CNMC contesta regras de distribuição de veículos de aluguel em Ibiza e Formentera
Comissão questiona critérios adotados pelas autoridades locais e aponta prejuízos à concorrência

Brasília, 17 de julho de 2025
A Comissão Nacional dos Mercados e da Concorrência da Espanha (CNMC) recorreu judicialmente contra os sistemas de concessão de autorizações para veículos de aluguel sem condutor em Ibiza e Formentera. A entidade considera que as normas estabelecidas pelos conselhos insulares das duas ilhas restringem de forma injustificada a concorrência entre empresas do setor, com efeitos negativos para consumidores e para o desenvolvimento do mercado.
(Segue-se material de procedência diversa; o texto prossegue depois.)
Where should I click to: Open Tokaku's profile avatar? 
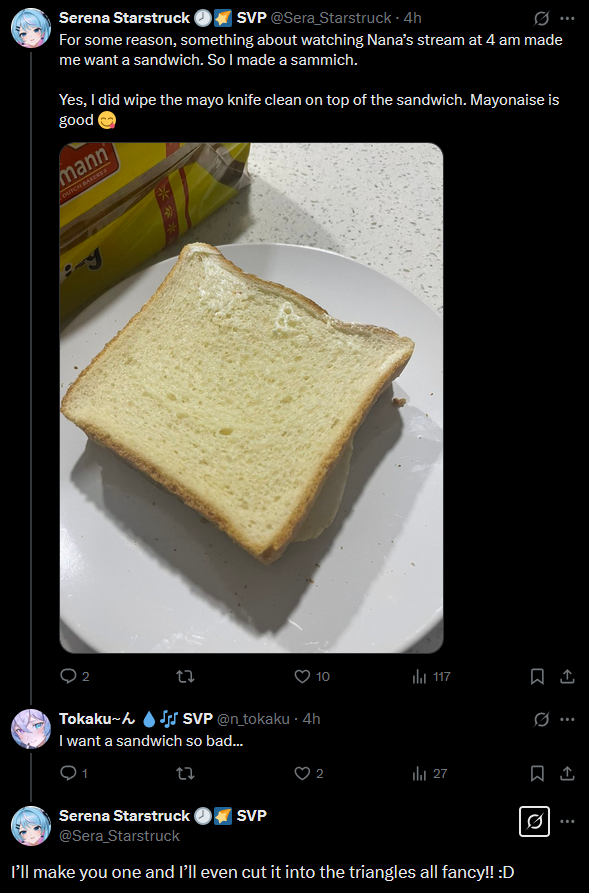(31, 728)
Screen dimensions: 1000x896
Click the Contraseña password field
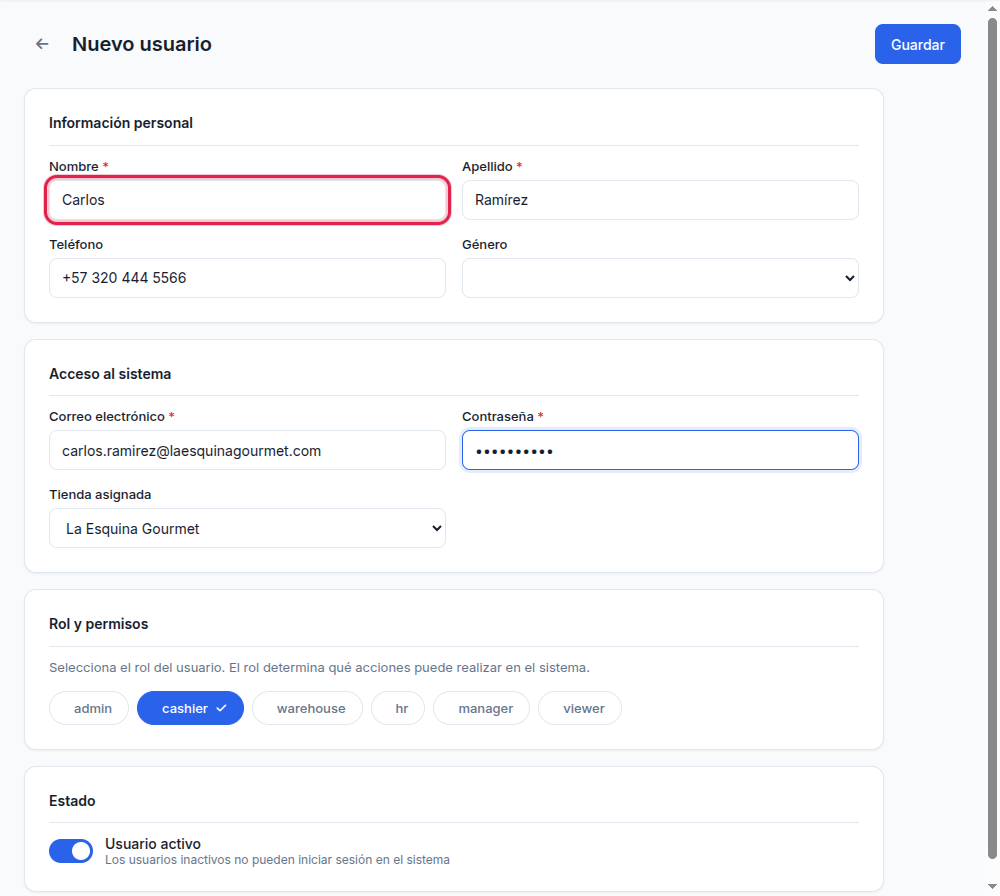(x=660, y=450)
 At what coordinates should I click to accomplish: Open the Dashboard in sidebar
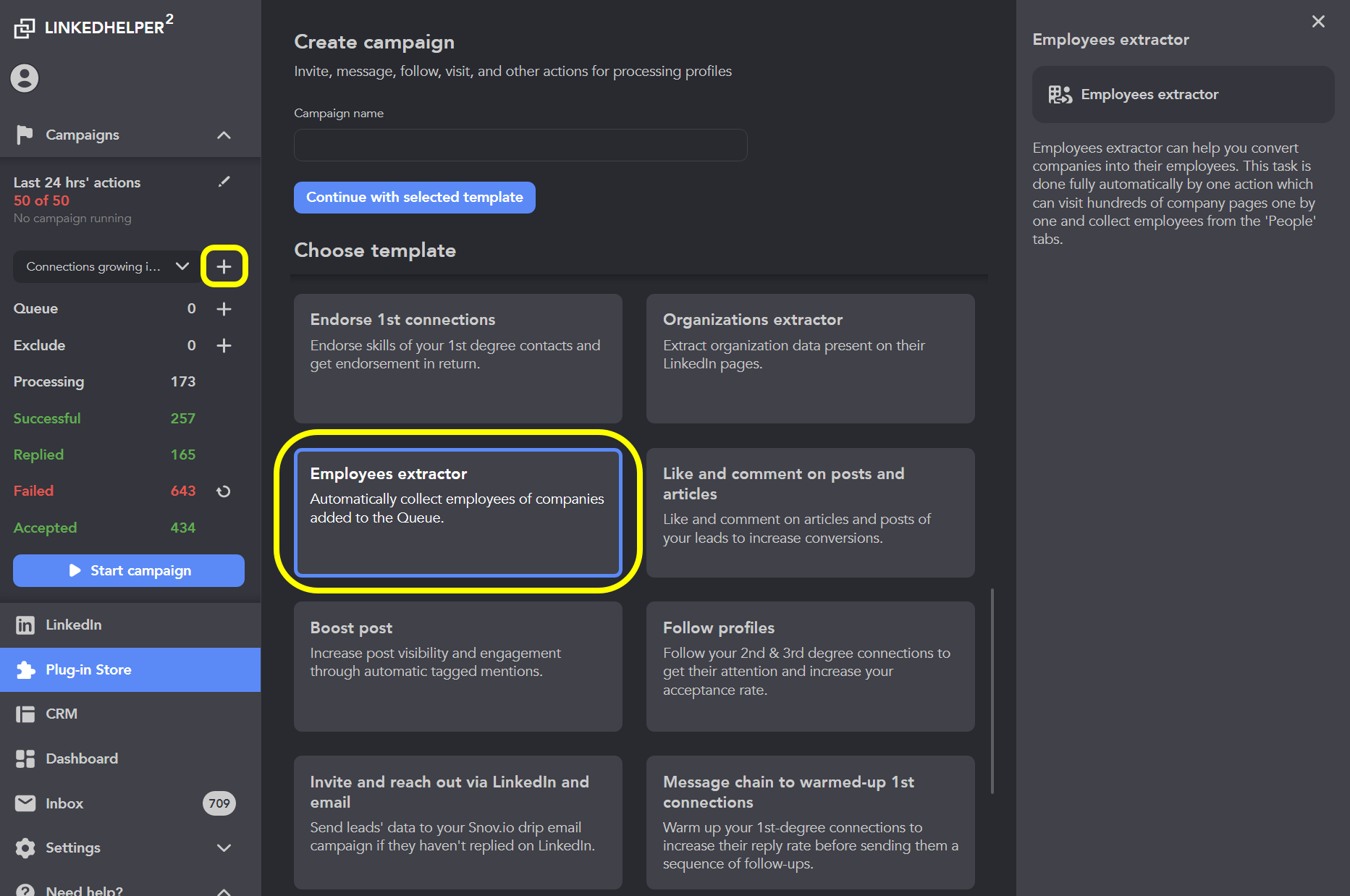81,758
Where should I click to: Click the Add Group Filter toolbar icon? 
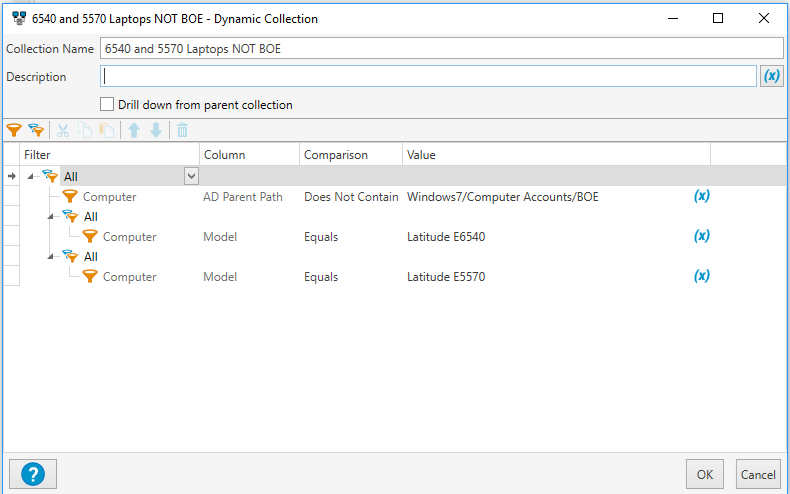tap(36, 130)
Antes de recorrer à via judicial, a CNMC tentou resolver a situação de forma administrativa. Em maio de 2025, o órgão enviou um requerimento ao Conselho Insular de Ibiza solicitando a modificação dos aspectos considerados mais prejudiciais à concorrência na regulamentação local. A iniciativa reforça o papel da Comissão na promoção de mercados mais eficientes, transparentes e abertos à inovação.
Sistema em Ibiza favorece empresas menores e desestimula a competição
Em Ibiza, o regime atual determina um limite de entrada de veículos na ilha durante o verão, o que está dentro das competências do Conselho Insular. No entanto, a forma como essas autorizações são distribuídas entre as locadoras é alvo de críticas. Segundo a CNMC, a regra favorece empresas que solicitam até 150 autorizações, concedendo a elas o total requerido, enquanto as demais são atendidas com base em um critério de “ordem de chegada” para cada bloco adicional de 150 veículos.
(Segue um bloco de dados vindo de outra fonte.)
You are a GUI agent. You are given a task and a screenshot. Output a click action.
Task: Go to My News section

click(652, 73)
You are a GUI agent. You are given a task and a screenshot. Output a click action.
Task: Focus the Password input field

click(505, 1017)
A Comissão afirma que esse modelo não leva em conta fatores como qualidade do serviço, proposta econômica, sustentabilidade ambiental ou tempo de operação da empresa. Como consequência, reduz os incentivos para que as locadoras invistam em diferenciação, inovação ou melhoria de serviços, impactando diretamente os consumidores.
Formentera adota critérios históricos e exclui novos concorrentes
Em Formentera, a CNMC contesta, pelo terceiro ano consecutivo, dispositivos semelhantes aprovados conforme a Lei 7/2019, que regula a sustentabilidade ambiental e econômica da ilha. A legislação local restringe a atividade a empresas que já atuavam na ilha em 2019, mantendo as proporções de mercado existentes à época. Essa política, segundo a Comissão, limita a concorrência ao impedir a entrada de novos agentes no setor.
Além disso, o conselho da ilha definiu em zero a quantidade de veículos de aluguel com motorista (VTC), excluindo a possibilidade de oferta desse tipo de serviço e criando um ambiente discriminatório em relação ao táxi tradicional.
CNMC propõe alternativas menos restritivas
A Comissão argumenta que existem formas menos prejudiciais à concorrência para administrar o acesso de veículos nas ilhas. Entre elas, sugere a adoção de critérios que conciliem o interesse público — como a proteção ambiental e a imagem turística — com mecanismos que promovam a competição justa entre os operadores do mercado.